Cyber warfare expert and researcher John Bumgarner claims to have traced the Stuxnet and Duqu virus timelines back as far as 2006, an assertion that would mean the malware has been active for much longer than previously suspected.
The Stuxnet virus, first identified in 2010 by German researcher Ralph Langner, is a highly sophisticated designer-virus that wreaks havoc with SCADA systems which provide operations control for critical infrastructure and production networks.
The initial attacks are thought to have caused severe damage to Iranian uranium enrichment facilities, setting back the nation's nuclear weapons program by as much as several years.
Iran is still struggling with the aftermath of the Stuxnet virus attacks more than a year after the infestation was discovered. The virus specifically targeted Siemens PLCs used to control uranium enrichment centrifuges.
While Duqu is similar in may respects to Stuxnet, some research team have concluded that its main purpose is to harvest data, not affect physical control systems such as those impacted by Stuxnet.

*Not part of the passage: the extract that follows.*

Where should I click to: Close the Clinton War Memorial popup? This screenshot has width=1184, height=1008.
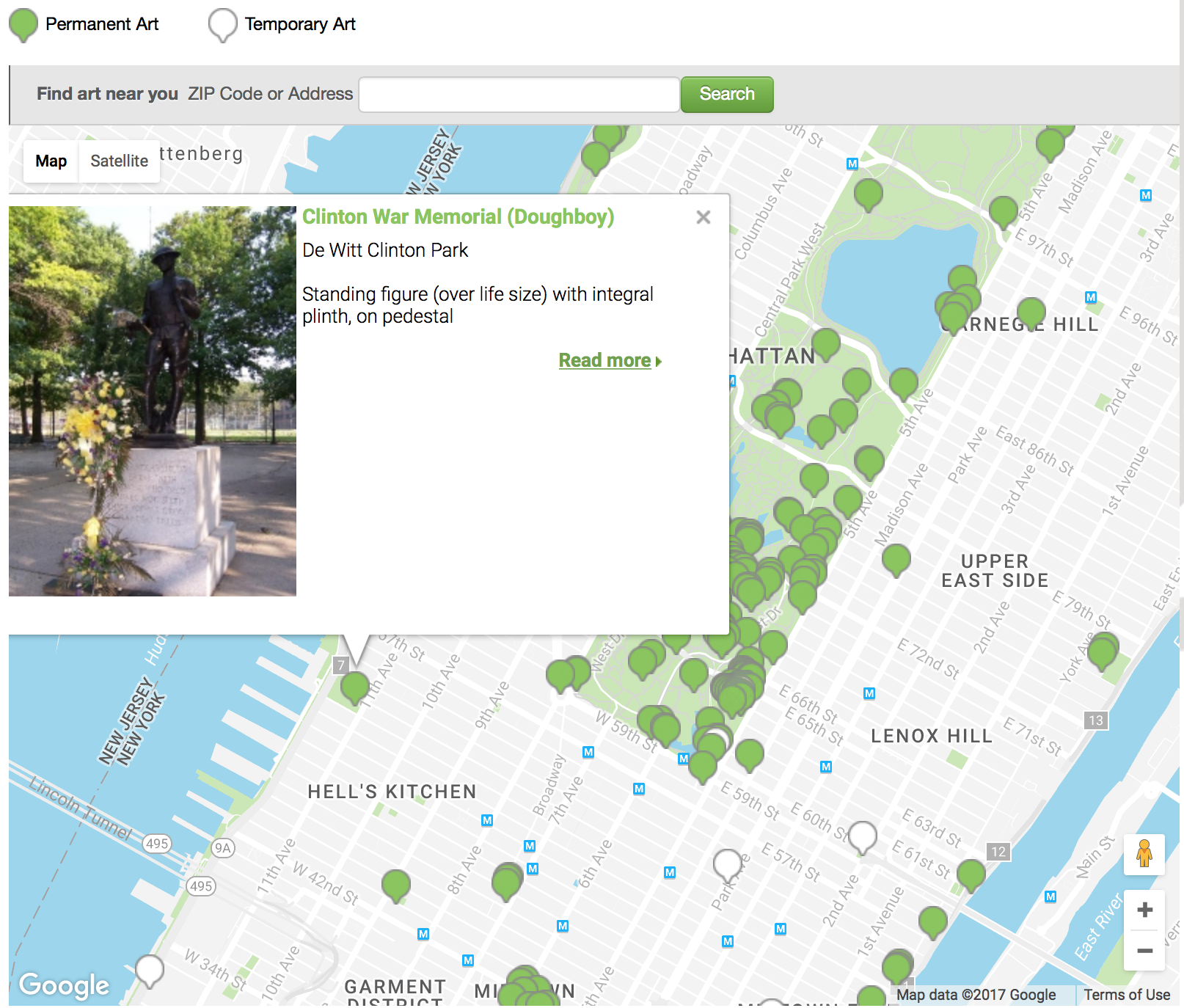pos(703,217)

Other researchers are working under the assumption that Duqu is still in development, and that the authors are working to perfect the malware prior to unleashing its full potential - such as the delivery of a potentially devastating payload.
According to reports, Bumgarner's timeline is as follows:
- May 2006 - Engineers compile code for a component of Stuxnet that will allow them to attack programmable logic controllers, or PLCs, manufactured by Siemens of Germany. Iran's nuclear program uses Siemens PLCs to control the gas centrifuges in its uranium enrichment facilities.
- 2007 - Duqu, a data-stealing piece of malware, is deployed at targeted sites in Iran and some of its allies, including Sudan.
- Late 2007 - Engineers write the code for the "digital bomb" component of Stuxnet, allowing those behind the attack to force the gas centrifuges to rotate at faster-than-normal speeds, which is what damaged the sensitive equipment when the cyber weapon was eventually deployed.
- November 2008 - Conficker appears, starts to spread rapidly.
- December 2008 - Actors behind Stuxnet start running www.mypremierfutbol.com, a website appealing to soccer fans that will eventually be used to cloak traffic traveling between machines infected with Stuxnet and the server controlling them.
- January 2009 - They start running www.todaysfutbol.com, which will be used for the same purpose.
- January 2009 - Spread of Conficker peaks and engineers continue writing code for key components of Stuxnet.
- March 2009 - Conficker Variant C is deployed. This version will be used to deliver Stuxnet to Iran.
- April 1, 2009 - Attackers begin to deploy Stuxnet to Iran on the 30th anniversary of the declaration of an Islamic republic in Iran.
- January 2010 - Operators of Stuxnet accelerate program by adding new malware components that make it spread faster and also make it more dangerous.
- March 2010 - Stuxnet operators add additional components to the malware to make it even more powerful.
- June 2010 - Computer security firm VirusBlokAda identifies Stuxnet as a piece of malware after reviewing a sample that was found in Iran.
- July 2010 - Cyber security blogger Brian Krebs breaks news of Stuxnet on his website.
- November 2010 - Iran President Mahmoud Ahmadinejad discloses that a cyber weapon had damaged gas centrifuges at his nation's uranium enrichment facility. "They did a bad thing. Fortunately our experts discovered that," he said.